Within the material below, how many lines include the word "each"? Only the number should be given.
START DATA RECORDS
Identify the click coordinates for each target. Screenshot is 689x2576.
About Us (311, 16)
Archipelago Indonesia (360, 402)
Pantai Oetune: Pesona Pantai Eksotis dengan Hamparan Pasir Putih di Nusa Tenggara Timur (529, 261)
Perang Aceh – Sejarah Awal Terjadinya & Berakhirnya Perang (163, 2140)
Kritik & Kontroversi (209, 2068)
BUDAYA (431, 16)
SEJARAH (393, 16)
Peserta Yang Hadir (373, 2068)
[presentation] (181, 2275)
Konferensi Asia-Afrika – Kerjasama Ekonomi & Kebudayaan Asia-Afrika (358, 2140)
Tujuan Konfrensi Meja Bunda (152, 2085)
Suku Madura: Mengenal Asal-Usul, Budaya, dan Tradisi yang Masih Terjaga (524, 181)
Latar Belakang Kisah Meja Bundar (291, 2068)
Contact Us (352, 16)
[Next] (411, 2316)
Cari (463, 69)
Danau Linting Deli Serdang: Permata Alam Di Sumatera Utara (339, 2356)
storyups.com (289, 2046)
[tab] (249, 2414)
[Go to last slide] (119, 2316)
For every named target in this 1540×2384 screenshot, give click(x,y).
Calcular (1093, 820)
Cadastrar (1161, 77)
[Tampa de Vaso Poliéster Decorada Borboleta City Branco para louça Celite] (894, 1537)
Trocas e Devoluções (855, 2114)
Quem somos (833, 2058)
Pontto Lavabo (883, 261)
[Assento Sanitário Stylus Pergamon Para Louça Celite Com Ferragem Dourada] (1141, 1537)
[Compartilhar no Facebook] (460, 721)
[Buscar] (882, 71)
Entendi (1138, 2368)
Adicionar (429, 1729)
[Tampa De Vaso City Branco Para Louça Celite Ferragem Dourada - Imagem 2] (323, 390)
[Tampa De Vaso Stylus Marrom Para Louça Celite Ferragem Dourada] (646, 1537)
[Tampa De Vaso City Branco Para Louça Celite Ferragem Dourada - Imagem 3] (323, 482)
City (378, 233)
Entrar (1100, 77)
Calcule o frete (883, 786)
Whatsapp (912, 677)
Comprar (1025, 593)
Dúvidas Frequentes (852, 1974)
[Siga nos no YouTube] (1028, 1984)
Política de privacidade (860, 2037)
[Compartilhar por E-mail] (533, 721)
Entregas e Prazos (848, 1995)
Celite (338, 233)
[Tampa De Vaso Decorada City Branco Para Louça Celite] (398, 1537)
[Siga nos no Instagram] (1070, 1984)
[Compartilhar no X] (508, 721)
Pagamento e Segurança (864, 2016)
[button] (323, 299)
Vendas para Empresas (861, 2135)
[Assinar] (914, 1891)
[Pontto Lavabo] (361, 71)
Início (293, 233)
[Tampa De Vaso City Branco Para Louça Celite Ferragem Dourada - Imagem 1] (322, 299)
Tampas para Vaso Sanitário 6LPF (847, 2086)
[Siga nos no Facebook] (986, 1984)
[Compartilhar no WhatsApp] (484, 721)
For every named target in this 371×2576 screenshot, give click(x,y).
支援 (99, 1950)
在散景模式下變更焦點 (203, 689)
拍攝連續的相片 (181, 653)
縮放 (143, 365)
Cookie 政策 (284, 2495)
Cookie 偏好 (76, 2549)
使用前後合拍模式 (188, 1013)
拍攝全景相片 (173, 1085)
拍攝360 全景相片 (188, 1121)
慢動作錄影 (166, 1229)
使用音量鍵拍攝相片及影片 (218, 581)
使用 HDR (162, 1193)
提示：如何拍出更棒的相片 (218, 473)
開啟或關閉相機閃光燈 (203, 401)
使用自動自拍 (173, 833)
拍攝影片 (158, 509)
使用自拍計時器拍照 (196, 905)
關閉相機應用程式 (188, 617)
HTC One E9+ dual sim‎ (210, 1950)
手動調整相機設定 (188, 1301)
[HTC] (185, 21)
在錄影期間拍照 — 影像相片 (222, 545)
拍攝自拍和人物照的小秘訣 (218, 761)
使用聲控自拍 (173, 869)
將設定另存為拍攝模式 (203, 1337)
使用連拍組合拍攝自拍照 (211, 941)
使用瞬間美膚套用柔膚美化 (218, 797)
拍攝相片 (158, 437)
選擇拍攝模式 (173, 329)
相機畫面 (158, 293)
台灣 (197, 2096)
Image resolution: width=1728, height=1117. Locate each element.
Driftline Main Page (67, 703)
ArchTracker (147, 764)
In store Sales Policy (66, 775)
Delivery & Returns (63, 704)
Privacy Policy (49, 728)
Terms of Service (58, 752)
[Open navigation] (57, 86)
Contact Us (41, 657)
END DATA RECORDS
== RESPONSE BELOW ==
2